Краски были выбраны хорошо, книги читали. Писатели были молоды и внимательны, они хорошо понимали, что только патетическими взвизгиваниями да панегирическими словоизвержениями (характерными не для одной лишь фантастики) подлинности и убедительности не добьешься. Они хорошо знали (даже тогда, когда это знание только препятствовало успеху), что повышенную значительность художественному тексту придает деталь, наблюдение. Стругацкие пишут так, как будто ежедневно наблюдают будущее и точно соотносят свои наблюдения с современностью при помощи сопоставлений, эпитетов, метафор. Текст насыщен реальными деталями, предметами, жестами. Язык персонажей приближен к языку современника. Писатели доказывают существование будущего тем, что хорошо в нем ориентируются, и тем, что они могут просто, без затей, назвать хорошо им известную вещь. Так два времени связываются, стягиваются художественными приемами.
<…>
Стругацкие отдали дань традиции, объединявшей фантастику и приключенческую литературу, и ясно осознали: к серьезным литературным достижениям приводят серьезные проблемы. Серьезные же проблемы порождаются обыкновенной человеческой жизнью, которая, по выражению Т. Уайлдера, «проживает нас» на Земле. Героизм, «приключения тела» и неизменно сопутствующий им (хотя и смягченный, гуманизированный у Стругацких) культ силы уходят в прошлое. Один из центральных персонажей «Стажеров», бортинженер Иван Жилин, говорит: «Главное всегда остается на Земле». Все произведения Стругацких, написанные после «Стажеров», связаны с земным бытием, земными людьми и их проблемами прямо, не метафорически. Стругацкие становятся профессиональными писателями, полностью определяющими назначение, смысл и формообразующие факторы своей прозы. Они осознают смысл слов «свобода творчества». Благодаря свободе творчества фантастика становится уже не способом смотреть на мир, а литературным приемом, тропом, способом сказать.
<…>
Противопоставление созидания и потребления, начатое в «Понедельнике», имеет серьезнейшие основания. Яркость отрицательных и некоторая размытость положительных персонажей сказки связывалась с ежедневной жизнью простой пропорцией. В 1965 году концепция быстрого построения коммунизма называется уже попросту волюнтаризмом. К власти в стране приходят Выбегаллы — невежественные люди, главная задача которых — хорошо прожить свой век. Эти люди не ошибаются, они знают все, они всегда правы. Пользуясь государственной машиной как личным автомобилем, они приносят в жизнь общества свое (основанное на церковноприходском разумении) понимание людей, истории, мира.
Сохранение и совершенствование какого-то иного понимания требуют теперь серьезных усилий, противостояния власти. Стругацкие исследуют человека, историю, мир так же, как это делают все другие писатели. Они создают ситуацию и конфликт, в которых наилучшим образом выявляются интересующие их тенденции развития людей, истории, мира. Вот как это делается в повести «Хищные вещи века», героем которой становится персонаж «Стажеров» бортинженер Иван Жилин. Занявшись земными делами, Жилин обнаруживает не совсем то, что хотелось бы видеть человеку коммунистического далека. Конфликт героя и обстановки задан изначально, на первой же странице. Метафорой границы между различными мировоззрениями является таможенный барьер. Благоденствие по ту сторону барьера пишется подробно и тщательно. Таможенник обращает внимание приезжего на «наше солнце», «прекрасное утро». Жилин получает рекомендации гида: «Всегда делайте только то, что вам хочется, и у вас будет отличное пищеварение… и самое главное — ни о чем не думайте».

» ЗАДАНИЕ A
Объясните в одном–трех предложениях, почему, согласно фрагменту о прозе Стругацких, писатели насыщали текст реальными деталями, предметами и жестами.
» ЗАДАНИЕ B
Обновите в записях часть, которая открывается строкой, содержащей "Where should I click to: Expand", и продолжается до конца записей: замените "Recorded Objects" на "Saved Objects", а все остальное оставьте без изменений. Приведите только эту часть.
Записи никак не связаны с фрагментом о прозе Стругацких.

Записи из набора данных
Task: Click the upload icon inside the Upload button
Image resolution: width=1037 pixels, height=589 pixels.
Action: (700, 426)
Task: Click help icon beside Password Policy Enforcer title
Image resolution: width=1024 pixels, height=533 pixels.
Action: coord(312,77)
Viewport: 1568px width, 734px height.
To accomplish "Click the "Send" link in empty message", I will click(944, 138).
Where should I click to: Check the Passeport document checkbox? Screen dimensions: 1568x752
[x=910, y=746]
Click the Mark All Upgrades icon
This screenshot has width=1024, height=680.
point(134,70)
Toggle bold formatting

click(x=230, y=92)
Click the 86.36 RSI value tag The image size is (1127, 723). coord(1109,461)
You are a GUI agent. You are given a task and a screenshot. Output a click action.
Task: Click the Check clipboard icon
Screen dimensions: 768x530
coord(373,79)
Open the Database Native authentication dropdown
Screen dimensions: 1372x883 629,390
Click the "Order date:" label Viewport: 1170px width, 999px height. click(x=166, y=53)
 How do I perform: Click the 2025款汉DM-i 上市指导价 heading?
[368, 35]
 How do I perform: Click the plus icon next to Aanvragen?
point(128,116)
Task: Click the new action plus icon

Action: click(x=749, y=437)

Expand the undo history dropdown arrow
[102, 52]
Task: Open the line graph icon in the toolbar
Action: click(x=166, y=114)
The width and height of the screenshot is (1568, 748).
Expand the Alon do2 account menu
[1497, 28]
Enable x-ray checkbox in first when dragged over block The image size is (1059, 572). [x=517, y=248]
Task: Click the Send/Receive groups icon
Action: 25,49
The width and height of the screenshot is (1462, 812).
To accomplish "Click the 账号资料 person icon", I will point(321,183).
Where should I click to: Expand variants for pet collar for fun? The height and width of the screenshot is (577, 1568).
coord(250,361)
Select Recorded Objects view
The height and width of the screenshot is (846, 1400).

» ОТВЕТ A
Писатели понимали, что патетическими взвизгиваниями и панегирическими словоизвержениями подлинности и убедительности не добиться. Они знали, что повышенную значительность художественному тексту придает деталь, наблюдение. Кроме того, свободно ориентируясь в будущем и просто называя известные им вещи, они доказывали его существование и связывали два времени.

» ОТВЕТ B
Where should I click to: Expand variants for pet collar for fun? The height and width of the screenshot is (577, 1568).
coord(250,361)
Select Saved Objects view
The height and width of the screenshot is (846, 1400).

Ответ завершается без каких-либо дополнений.